* TASK INSTRUCTIONS
Retype the stretch of lines from the one containing "Switch manipulator to CAMERA mode" through the end of the lines, both ends included, character for character.

* GIVEN RECORDS
- - -

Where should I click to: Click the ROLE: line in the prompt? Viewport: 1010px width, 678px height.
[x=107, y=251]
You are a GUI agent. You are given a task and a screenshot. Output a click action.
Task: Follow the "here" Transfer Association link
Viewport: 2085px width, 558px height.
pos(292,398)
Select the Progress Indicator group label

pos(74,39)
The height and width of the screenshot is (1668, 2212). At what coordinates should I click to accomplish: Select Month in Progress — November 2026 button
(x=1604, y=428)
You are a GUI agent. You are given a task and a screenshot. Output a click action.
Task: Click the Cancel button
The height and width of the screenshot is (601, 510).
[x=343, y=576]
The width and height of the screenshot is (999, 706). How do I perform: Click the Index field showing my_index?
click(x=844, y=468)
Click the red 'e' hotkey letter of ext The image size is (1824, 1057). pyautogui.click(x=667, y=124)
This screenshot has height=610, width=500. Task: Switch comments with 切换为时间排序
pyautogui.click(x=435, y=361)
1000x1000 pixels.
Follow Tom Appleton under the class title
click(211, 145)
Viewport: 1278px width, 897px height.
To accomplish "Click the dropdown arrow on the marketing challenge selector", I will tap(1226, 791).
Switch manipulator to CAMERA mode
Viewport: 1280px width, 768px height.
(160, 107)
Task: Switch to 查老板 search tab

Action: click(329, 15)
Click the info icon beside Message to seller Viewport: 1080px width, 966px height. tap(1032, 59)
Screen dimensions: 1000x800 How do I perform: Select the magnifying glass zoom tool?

- - -

* ANSWER TO THIS EXERCISE
Switch manipulator to CAMERA mode
Viewport: 1280px width, 768px height.
(160, 107)
Task: Switch to 查老板 search tab

Action: click(329, 15)
Click the info icon beside Message to seller Viewport: 1080px width, 966px height. tap(1032, 59)
Screen dimensions: 1000x800 How do I perform: Select the magnifying glass zoom tool?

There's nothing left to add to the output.